Since the Cliff Scout will need to continuously move around the table, we can use two Drive Cubelets to create a robot that can travel and change directions. We could attempt to solve this problem by creating a robot that drives in a tight circle. Unfortunately, builders will discover that Cubelets robots will drift over time, and this may cause their robot to fall off the theoretical table.

So, we’ll need to reprogram the Drive Cubelets so they can spin in both directions and we’ll need to create some sort of triggering pattern to tell the robot when to turn. To detect the edge of a table, the Distance Sense Cubelets are placed at the front edges of the robot. This placement ensures that the robot can sense the edge as early as possible to avoid falling off. Placing the Distance Senses near the edges of the robot helps it avoid falls if it approaches an edge at an angle. The Distance Senses face down and are oriented in a way that allows them to detect the table edge quicker, giving the robot more time to react.

Robot Instructions

You’ll need the following Cubelets to build the Cliff Scout:

  • 2 x Distance Cubelet
  • 1 x Battery Cubelet
  • 1 x Bluetooth Cubelet
  • 2 x Passive Cubelet
  • 1 x Flashlight Cubelet
  • 1 x Rotate Cubelet
  • 2 x Drive Cubelet


The C files for each Drive Cubelet are available for download by clicking HERE and HERE. Use Cubelets Flash to reprogram each Drive Cubelet. Ensure that you flash Drive Program 1 to one Drive Cubelet and Drive Program 2 to the other. If you don’t, your robot won’t turn properly.

In order for the Drive Cubelets to respond to table edge detections, you will need to update the Block IDs so that they match your two Distance Sensors.

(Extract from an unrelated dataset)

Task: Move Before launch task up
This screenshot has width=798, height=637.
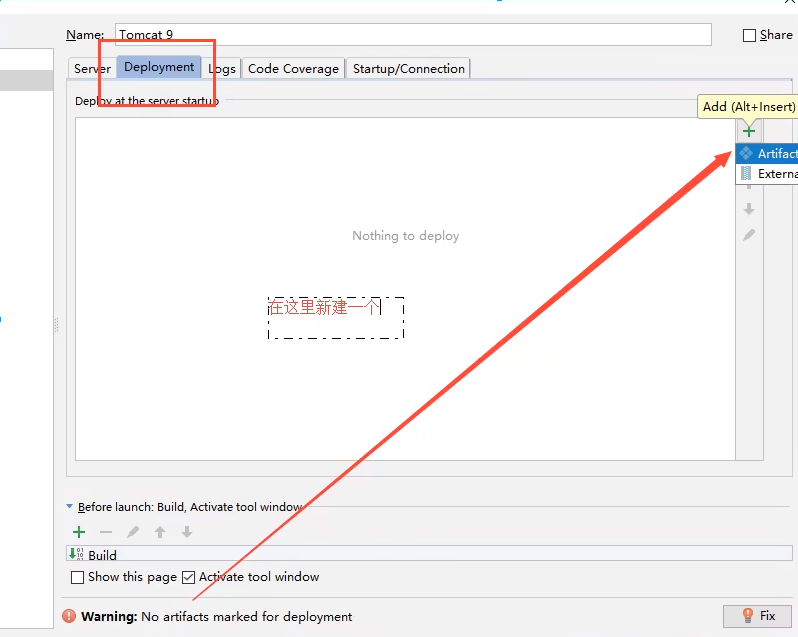Action: (159, 532)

  1. Use Cubelets Flash to identify your Block IDs by connecting your Bluetooth Cubelet, Battery Cubelet, and Distance Cubelets. If you’re not familiar with Cubelets Flash, click here to view a helpful tutorial video.
  2. Power on your robot and pair with the Bluetooth Cubelet using your system preferences or Bluetooth settings.
  3. Then open Cubelets Flash, select your Bluetooth Cubelet and click “Connect.”
  4. After you’ve successfully paired. You should see a Cubelets “block-map,” like the one pictured below.
  5. Click on the Distance Sense icon to bring up your block details.
  6. Write down the Block IDs for each of your Distance Sensors. Then power down your robot.
  7. Open the “Drive Program 1” C file in a plain-text-editor or other coding environment.
  8. Replace the Block ID markers in lines 11 and 12. They are noted with the marker “INSERT_BLOCK_ID.”
  9. Save your C file and repeat this sequence for the Drive Program 2 C file. Be sure to save your file as a “.c” file. Some text editors don’t save as .c by default so you may have to change the file extension manually!
  10. Reconstruct your robot to match the pictured robot. Below you will find a couple pictures to help you match the robot design.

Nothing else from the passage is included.